Review
"Paine's study offers new perspectives on imperialist wars and interventions in twentieth-century Asia. Based on multi-archival research, it addresses a range of issues in the fraught relations of Japan, China, Russia, and the United States. Students of comparative history will find Paine's analytical framing particularly interesting."
Herbert P. Bix, Binghamton University
"The author has written a highly original and provocative work, organized around the thesis that 'nested' civil, regional, and international wars defined East Asian politics and international relations over the first half of the twentieth century. By artful use of the latest Russian, Japanese, Chinese, and US primary and secondary sources, Professor Paine succeeds in showing how war changed the face of East Asia."
Stephen R. MacKinnon, Arizona State University
"The first integrated study of Asia's forty years of war. A major intellectual contribution."
Arthur Waldron, Lauder Professor of International Relations, University of Pennsylvania
"Paine has written a fascinating account of how modern East Asia was shaped by war. By disaggregating the three main wars in the first half of the twentieth century, [she] succeeds in showing how their causes and conditions were linked but still separate."
O. A. Westad, author of Restless Empire: China and the World since 1750
"This excellent and ambitious book deals with state-building and warfare in twentieth-century Asia. It underlines the critical role of war in modern Asian history and shows how often war trumped diplomacy. It shows too the terrible toll that warfare has exacted on China, Japan, and Russia. Paine gives an original, perceptive, and long-overdue reinterpretation of twentieth-century Asia."
Diana Lary, author of The Chinese People at War
"… an unsparing, surprisingly even and altogether enjoyable effort that truly deserves to be read widely by academics and policymakers who seek to make sense of the dangerous future that may lie ahead of us in Asia, thanks in great part to wars of the past."
J. Michael Cole, Taipei Times
"… Paine's book provides us with an important tool through which we can learn the lessons of the past. This in turn will hopefully allow us to plot a safer course in order to avoid any future wars for Asia."
Tosh Minohara, Pacific Affairs
"An excellent one-volume survey of Chinese military history in the first half of the twentieth century, The Wars for Asia, 1911–1949 will be of value to anyone interested in World War II and particularly the causes of the Pacific War."

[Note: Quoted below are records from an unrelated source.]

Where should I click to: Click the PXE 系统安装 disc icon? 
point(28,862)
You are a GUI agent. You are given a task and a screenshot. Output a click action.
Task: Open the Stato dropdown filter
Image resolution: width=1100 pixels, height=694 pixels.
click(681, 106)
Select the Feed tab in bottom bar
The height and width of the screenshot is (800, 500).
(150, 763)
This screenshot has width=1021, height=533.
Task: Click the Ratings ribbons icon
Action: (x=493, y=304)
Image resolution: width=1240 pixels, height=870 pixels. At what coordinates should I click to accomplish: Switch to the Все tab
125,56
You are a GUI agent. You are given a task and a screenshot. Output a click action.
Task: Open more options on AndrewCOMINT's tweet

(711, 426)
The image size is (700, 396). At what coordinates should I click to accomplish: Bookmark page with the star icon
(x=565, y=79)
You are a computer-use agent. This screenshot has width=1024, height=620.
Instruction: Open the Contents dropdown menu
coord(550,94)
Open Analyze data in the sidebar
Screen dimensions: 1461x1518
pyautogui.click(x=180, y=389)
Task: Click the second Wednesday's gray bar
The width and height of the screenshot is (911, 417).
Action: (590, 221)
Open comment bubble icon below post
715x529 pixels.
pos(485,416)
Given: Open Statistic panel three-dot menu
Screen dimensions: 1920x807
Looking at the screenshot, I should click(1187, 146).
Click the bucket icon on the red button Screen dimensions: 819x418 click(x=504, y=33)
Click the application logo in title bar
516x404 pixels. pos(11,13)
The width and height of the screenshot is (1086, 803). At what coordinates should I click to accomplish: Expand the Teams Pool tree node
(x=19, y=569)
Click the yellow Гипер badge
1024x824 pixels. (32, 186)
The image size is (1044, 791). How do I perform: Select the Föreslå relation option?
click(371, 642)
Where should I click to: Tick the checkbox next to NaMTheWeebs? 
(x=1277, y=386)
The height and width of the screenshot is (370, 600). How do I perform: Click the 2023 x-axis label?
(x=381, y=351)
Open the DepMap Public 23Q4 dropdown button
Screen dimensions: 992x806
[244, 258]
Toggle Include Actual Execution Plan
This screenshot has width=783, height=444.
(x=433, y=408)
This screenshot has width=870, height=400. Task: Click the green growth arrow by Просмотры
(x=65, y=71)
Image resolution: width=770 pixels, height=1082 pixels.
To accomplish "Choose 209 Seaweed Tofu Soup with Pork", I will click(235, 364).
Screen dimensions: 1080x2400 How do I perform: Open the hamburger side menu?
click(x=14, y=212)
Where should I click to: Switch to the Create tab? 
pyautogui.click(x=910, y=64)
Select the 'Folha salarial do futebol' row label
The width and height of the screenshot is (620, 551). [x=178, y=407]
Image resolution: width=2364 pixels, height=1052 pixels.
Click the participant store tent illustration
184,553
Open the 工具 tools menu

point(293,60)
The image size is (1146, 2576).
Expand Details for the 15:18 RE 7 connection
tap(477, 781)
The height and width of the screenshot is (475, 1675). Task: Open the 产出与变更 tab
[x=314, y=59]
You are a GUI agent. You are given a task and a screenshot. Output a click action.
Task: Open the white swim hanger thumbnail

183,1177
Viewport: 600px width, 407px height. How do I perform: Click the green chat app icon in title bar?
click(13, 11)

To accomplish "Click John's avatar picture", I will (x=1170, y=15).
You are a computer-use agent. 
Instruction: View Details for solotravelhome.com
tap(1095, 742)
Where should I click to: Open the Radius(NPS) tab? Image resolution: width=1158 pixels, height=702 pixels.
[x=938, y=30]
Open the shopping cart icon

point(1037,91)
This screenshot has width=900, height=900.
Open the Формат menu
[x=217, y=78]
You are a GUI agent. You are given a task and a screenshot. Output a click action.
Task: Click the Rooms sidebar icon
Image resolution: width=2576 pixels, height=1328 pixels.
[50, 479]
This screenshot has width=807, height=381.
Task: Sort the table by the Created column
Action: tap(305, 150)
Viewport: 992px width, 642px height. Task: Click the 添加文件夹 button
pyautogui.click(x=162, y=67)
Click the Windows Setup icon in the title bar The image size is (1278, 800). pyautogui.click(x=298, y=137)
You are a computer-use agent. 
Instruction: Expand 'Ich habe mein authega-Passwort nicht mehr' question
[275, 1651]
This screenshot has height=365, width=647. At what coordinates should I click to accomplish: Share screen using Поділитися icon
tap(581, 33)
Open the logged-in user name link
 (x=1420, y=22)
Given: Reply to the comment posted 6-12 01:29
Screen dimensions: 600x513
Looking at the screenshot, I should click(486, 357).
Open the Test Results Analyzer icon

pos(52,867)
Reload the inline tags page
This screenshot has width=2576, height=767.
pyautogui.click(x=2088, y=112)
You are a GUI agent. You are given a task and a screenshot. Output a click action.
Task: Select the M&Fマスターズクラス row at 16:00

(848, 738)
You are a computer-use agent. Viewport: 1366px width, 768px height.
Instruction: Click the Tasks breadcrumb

A. A. Nofi, Editor, The NYMAS Review
"Recommended."
Choice
Book Description
This book shows that the Western treatment of World War II, the Second Sino-Japanese War and the Chinese Civil War misrepresents their connections and causes.
About the Author
S. C. M. Paine is Professor of Strategy and Policy at the United States Naval War College. Paine is the author of Nation Building, State Building, and Economic Development (2010), The Sino-Japanese War of 1894–1895 (Cambridge University Press, 2003) and Imperial Rivals: China, Russia, and their Disputed Frontier (1996). She co-authored Modern China: Continuity and Change, 1644 to the Present (2010) and co-edited Naval Power and Expeditionary Warfare (2011), Naval Coalition Warfare (2008) and Naval Blockades and Seapower (2006).